If it’s the latter, Locke would have done well to survive up to David Hume’s famous utterance, “‘Tis not contrary to reason to prefer the destruction of the whole world to the scratching of my finger.” No rational sentiment, however intuitive it may seem to us in the context of our desires as an ideally equal society, can be expected to change the mind of the absolute ruler without appealing to some value that ruler would like to pursue. If, for instance, Locke argued that betraying the equal treatment of persons before the law would cultivate unstable rebellion or damage to moral integrity for the monarch, he would have a convincing case, but the argument he advances here is little more than a way to invigorate action among those subject to the monarch. By this same reasoning, the former possibility in the preceding paragraph has its own flaws: it’s doubtful every (or even the common) absolute ruler had only faulty exegetical motives for such rule.

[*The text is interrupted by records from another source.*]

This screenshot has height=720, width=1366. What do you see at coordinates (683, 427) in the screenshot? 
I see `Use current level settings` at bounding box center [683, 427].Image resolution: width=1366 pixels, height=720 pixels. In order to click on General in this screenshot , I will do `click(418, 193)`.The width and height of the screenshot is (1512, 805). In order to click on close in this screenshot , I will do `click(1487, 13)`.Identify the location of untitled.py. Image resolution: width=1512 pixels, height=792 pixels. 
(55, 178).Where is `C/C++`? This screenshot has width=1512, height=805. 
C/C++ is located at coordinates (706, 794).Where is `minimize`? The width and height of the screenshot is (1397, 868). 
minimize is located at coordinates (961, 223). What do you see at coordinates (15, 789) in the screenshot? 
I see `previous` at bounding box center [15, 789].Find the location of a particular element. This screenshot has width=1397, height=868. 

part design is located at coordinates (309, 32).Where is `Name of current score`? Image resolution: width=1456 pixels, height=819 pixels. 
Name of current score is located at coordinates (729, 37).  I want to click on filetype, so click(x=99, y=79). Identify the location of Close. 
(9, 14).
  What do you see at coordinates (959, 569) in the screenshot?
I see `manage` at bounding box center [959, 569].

History is not so kind to the Rousseau-esque assumption that all people across all epochs are fundamentally altruistic, for money talks to slave-owners. Monarchs are no exception.

Locke continues along the same thread, asserting that reason tells all people that the equality of humans in the state of nature implies a normative obligation to afford all the right to property. Here Locke is, again, either making a non sequitir argument from some vague pre-Humean conception of reason, or he is assuming (understandably) that his readers will take as a premise the value of all people as ends unto themselves. In which case, his presentation of this idea as if it is obvious is dubious, not only because politics is fraught with incentives to flout our consciences, but also as Locke was hardly the model equal rights advocate — for reasons of sheer social inertia, societies of his time discriminated unapologetically against women, ethnic minorities, sexual minorities, and other common targets. Locke may not have supported all such prejudices, but he did not publicly challenge them as far as I can ascertain.

As you can see, this is taking longer than I’d anticipated. This isn’t a disadvantage; if anything, it’s allowed us a more thorough look into such a crucial subject. Expect me to inject digressions into other topics when appropriate, rather than keep this series going uninterrupted. With hope, I can make more progress on the “Giving Peace a Chance — For Real This Time” thread.